Monday, July 18, 2016

The Woman in Blue

Title: The Woman in Blue
Author: Elly Griffiths
Published: May 3rd 2016 by Houghton Mifflin Harcourt
Format: Hardcover, 368 pages
Genre: Suspense
Series: Ruth Galloway #8

When it comes to Elly Griffiths, you have to have her book in one hand and a dictionary in the other. An author that pushes vocabulary levels, which is not a bad thing, but does hinder your reading flow.

Many ingredients are thrown into this story pot. While cat sitting, Cathbad sees a woman dressed in blue and white reminiscent of the Virgin Mary in the adjoining cemetery, when he goes to investigate, he comes upon a woman with a beautiful glowing face. The next morning, Chloe Jenkins body is discovered along a road that is heading to the Sanctuary, a rehab center for the wealthy. Thus begins the newest Ruth Galloway novel.

This is a book of secrets. It seems that everyone has one and even if they do not know that they are holding a secret it is there floating somewhere in their past. Combine that with jealousy and revenge and you quickly have DCI Nelson and his group of investigators running all over Walsingham trying to figure out what exactly is going on.

Ruth is trying to do her best to stay out of this investigation and I think that is what caused this to be a boring read for me. There are glimmers when an old college friend, Hilary Smithson, asks her to read letters that have been sent to her. Letters that threaten women that are becoming priests, letters that imply a woman’s place is in the home, letters that have a very dark and scary tone.
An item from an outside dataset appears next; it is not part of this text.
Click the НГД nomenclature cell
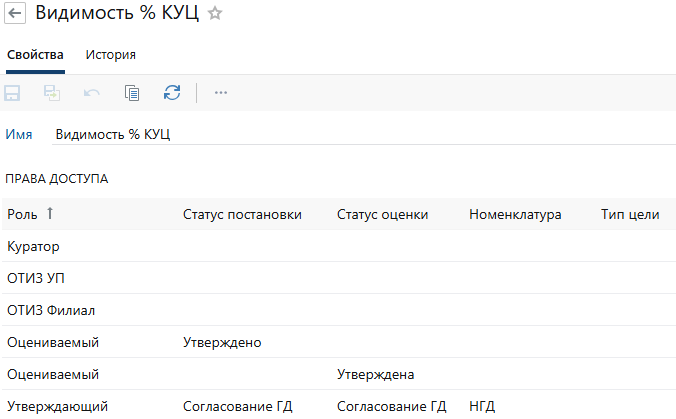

Strangulation is the murder of choice in this book. Three blonde haired blue eyed woman, two of which die are strangled. With all of them, one comes too close to home for DCI Nelson and when it does, yet another secret is revealed.

It is finally Ruth that puts the puzzle together which is surprising since she spent most of the book completely out of character obsessing over both her parenting skills and wistful over a man that, though he is the father of her child, is married to another woman.

I like Ruth better when she is a no holds barred kind of woman. When she sets her sights on a problem and sets out to solve it. None of the bumbling head in the sand and hope they all go away persona that was prevalent in this book. For me, the Ruth Galloway series is slowing down a bit, all the previous characters are there, but they have turned into singular dimensional cardboard cutouts with no deep hook that keeps me fully focused.